- Date: 21–27 April
- Edition: 2nd
- Surface: Clay
- Location: San Miguel de Tucumán, Argentina

Champions

Singles
- Alex Barrena

Doubles
- Conner Huertas del Pino / Federico Zeballos
- ← 2024 · Challenger Tucumán · 2026 →

= 2025 Challenger Tucumán =

The 2025 AAT Challenger Santander Tucumán was a professional tennis tournament played on clay courts. It was the second edition of the tournament which was part of the 2025 ATP Challenger Tour. It took place in San Miguel de Tucumán, Argentina between 21 and 27 April 2025.
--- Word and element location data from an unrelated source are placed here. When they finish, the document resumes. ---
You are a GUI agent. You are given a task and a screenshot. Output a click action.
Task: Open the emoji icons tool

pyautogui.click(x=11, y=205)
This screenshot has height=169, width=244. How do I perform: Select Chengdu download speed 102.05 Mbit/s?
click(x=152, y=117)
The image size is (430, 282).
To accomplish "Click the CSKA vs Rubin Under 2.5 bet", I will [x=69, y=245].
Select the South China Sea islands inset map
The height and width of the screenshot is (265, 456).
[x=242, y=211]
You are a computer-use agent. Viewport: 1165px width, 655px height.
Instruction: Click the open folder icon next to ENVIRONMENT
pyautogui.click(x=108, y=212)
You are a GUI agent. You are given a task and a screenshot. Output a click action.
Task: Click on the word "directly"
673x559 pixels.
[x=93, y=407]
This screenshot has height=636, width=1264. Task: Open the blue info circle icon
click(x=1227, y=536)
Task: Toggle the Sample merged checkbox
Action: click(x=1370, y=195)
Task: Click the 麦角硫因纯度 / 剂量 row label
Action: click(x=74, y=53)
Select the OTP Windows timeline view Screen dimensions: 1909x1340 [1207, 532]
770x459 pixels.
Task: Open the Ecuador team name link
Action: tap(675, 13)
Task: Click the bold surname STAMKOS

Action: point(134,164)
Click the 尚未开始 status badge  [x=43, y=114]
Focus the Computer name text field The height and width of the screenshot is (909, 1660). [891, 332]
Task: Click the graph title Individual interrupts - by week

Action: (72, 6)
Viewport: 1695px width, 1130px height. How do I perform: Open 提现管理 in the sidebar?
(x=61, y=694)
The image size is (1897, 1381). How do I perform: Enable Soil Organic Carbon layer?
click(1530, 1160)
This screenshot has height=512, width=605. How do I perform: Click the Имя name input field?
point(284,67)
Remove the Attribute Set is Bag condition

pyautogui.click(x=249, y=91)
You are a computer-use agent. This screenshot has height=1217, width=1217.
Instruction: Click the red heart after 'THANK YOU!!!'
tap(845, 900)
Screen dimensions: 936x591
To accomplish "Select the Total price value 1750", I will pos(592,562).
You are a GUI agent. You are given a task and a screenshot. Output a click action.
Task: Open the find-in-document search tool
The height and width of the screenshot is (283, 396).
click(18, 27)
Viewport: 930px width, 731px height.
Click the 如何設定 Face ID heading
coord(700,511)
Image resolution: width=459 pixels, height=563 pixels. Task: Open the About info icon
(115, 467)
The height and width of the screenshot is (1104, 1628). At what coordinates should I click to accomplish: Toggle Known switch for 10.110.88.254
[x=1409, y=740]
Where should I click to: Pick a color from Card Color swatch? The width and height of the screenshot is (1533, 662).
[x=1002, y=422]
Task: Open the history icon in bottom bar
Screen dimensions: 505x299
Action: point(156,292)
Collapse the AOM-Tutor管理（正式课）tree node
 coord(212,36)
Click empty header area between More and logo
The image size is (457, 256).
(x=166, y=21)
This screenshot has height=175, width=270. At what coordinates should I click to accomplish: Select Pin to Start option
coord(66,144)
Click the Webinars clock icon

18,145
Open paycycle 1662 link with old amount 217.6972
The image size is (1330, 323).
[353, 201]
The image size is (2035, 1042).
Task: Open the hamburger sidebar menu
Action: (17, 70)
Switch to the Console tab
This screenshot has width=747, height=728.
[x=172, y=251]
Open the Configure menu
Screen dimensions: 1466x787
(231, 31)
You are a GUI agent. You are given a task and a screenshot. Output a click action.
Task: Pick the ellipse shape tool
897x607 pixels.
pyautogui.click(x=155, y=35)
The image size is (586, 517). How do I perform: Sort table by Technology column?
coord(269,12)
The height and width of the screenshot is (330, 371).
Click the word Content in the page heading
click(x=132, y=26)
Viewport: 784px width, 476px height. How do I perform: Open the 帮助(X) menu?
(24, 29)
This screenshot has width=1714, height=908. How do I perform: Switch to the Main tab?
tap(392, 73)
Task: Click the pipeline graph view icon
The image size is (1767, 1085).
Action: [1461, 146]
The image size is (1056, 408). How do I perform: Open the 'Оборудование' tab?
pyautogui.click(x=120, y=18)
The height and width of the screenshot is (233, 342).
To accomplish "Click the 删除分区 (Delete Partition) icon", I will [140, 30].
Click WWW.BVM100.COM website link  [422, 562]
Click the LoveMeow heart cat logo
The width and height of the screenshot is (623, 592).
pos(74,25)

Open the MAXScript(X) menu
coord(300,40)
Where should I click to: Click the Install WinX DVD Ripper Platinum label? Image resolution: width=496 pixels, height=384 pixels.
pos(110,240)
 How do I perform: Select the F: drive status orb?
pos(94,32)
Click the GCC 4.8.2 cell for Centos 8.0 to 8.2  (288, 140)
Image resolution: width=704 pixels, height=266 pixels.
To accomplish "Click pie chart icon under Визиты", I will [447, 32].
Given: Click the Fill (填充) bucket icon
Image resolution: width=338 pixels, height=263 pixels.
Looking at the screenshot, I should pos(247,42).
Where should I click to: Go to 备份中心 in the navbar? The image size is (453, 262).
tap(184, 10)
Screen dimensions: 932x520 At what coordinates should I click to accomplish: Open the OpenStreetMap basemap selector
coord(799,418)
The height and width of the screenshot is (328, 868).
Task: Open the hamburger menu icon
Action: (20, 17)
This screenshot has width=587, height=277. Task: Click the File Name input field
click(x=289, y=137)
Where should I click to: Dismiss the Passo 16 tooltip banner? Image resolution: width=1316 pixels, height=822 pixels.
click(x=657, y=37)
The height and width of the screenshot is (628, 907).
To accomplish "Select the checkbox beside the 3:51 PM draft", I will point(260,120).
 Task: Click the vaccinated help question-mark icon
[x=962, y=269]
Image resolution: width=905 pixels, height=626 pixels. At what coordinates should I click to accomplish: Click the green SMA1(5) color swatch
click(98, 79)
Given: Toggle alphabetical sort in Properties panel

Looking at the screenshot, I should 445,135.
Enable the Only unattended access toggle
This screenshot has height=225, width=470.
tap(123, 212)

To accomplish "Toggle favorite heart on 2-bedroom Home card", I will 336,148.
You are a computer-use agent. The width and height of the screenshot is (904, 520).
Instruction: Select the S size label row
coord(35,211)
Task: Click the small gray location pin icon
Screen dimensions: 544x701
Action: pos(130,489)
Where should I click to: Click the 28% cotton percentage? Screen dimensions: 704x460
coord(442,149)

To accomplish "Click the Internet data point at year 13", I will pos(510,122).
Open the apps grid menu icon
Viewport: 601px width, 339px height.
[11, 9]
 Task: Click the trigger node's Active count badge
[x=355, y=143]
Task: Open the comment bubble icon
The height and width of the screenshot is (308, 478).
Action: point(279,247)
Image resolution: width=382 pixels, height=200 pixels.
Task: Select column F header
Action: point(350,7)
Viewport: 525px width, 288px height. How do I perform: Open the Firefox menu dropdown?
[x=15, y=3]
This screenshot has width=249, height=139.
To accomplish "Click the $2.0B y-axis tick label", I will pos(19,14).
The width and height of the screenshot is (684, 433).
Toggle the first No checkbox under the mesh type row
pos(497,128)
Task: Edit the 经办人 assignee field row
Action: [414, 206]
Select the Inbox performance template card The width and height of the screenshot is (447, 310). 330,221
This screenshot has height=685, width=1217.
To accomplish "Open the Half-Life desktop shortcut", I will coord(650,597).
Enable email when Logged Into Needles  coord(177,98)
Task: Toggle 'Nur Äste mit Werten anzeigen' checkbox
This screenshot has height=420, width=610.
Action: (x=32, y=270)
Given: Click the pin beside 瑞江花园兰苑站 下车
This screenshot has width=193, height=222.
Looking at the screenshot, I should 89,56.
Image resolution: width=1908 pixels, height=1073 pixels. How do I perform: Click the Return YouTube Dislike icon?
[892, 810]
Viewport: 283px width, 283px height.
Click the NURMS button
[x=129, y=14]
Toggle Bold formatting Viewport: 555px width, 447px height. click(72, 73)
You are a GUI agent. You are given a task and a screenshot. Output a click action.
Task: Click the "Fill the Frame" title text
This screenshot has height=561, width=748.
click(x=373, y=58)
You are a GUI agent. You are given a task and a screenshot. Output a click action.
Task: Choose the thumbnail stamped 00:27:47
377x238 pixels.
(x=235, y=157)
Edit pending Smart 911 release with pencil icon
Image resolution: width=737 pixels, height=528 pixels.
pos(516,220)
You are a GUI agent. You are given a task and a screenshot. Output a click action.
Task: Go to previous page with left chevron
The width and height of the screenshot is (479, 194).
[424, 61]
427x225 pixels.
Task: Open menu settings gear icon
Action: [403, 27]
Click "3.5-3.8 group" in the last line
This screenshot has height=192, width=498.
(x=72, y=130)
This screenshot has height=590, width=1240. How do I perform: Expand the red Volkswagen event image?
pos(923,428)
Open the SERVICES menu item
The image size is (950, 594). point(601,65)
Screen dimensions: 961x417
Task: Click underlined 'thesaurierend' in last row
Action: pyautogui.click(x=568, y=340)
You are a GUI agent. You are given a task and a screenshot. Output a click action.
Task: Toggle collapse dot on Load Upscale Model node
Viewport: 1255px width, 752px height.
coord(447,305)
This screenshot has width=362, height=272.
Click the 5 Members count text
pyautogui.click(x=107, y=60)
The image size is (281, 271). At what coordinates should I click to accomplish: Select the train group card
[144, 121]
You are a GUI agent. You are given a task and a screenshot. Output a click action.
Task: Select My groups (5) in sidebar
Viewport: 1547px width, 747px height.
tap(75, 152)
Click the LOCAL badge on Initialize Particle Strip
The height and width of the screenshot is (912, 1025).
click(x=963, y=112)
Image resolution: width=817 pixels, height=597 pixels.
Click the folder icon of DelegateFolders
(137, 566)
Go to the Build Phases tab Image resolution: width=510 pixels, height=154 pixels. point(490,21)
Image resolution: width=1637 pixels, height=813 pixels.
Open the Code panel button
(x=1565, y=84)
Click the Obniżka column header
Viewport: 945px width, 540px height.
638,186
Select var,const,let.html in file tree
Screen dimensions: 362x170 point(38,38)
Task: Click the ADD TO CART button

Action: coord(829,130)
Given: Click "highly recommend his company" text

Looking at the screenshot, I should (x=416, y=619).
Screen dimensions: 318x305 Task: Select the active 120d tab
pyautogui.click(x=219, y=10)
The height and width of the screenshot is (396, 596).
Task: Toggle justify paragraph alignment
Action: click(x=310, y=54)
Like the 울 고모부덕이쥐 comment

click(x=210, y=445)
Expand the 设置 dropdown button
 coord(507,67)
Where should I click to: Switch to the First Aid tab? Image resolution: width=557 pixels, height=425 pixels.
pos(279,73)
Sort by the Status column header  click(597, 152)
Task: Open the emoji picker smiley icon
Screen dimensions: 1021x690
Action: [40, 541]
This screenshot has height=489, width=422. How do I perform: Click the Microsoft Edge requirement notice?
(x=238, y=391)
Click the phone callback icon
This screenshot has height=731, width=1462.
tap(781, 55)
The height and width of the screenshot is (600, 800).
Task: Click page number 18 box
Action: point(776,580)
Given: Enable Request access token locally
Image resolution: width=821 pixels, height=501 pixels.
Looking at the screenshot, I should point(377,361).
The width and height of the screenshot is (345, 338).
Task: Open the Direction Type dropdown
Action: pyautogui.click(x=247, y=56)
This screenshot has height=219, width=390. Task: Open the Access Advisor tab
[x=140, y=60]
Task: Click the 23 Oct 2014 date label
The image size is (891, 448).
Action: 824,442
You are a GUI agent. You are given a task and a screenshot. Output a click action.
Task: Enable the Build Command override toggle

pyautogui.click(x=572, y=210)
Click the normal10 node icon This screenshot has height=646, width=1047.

==Singles main-draw entrants==
===Seeds===

| Country | Player | Rank^{1} | Seed |
|---|---|---|---|
| ARG | Andrea Collarini | 193 | 1 |
| ECU | Álvaro Guillén Meza | 211 | 2 |
| BOL | Murkel Dellien | 221 | 3 |
| ARG | Santiago Rodríguez Taverna | 265 | 4 |
| ARG | Juan Bautista Torres | 269 | 5 |
| ARG | Lautaro Midón | 309 | 6 |
| URU | Franco Roncadelli | 345 | 7 |
| ARG | Renzo Olivo | 346 | 8 |

- ^{1} Rankings as of 14 April 2025.

===Other entrants===
The following players received wildcards into the singles main draw:
- ARG Facundo Bagnis
- ARG Juan Manuel La Serna
- ARG Máximo Zeitune

The following players received entry from the qualifying draw:
- BRA Mateo Barreiros Reyes
- BRA Igor Gimenez
- PER Conner Huertas del Pino
- ARG Ignacio Monzón
- ARG Fermín Tenti
- BRA Nicolas Zanellato

==Champions==
===Singles===

- ARG Alex Barrena def. ARG Santiago Rodríguez Taverna 7–5, 6–2.

===Doubles===

- PER Conner Huertas del Pino / BOL Federico Zeballos def. ARG Luciano Emanuel Ambrogi / ARG Máximo Zeitune 1–6, 6–2, [10–8].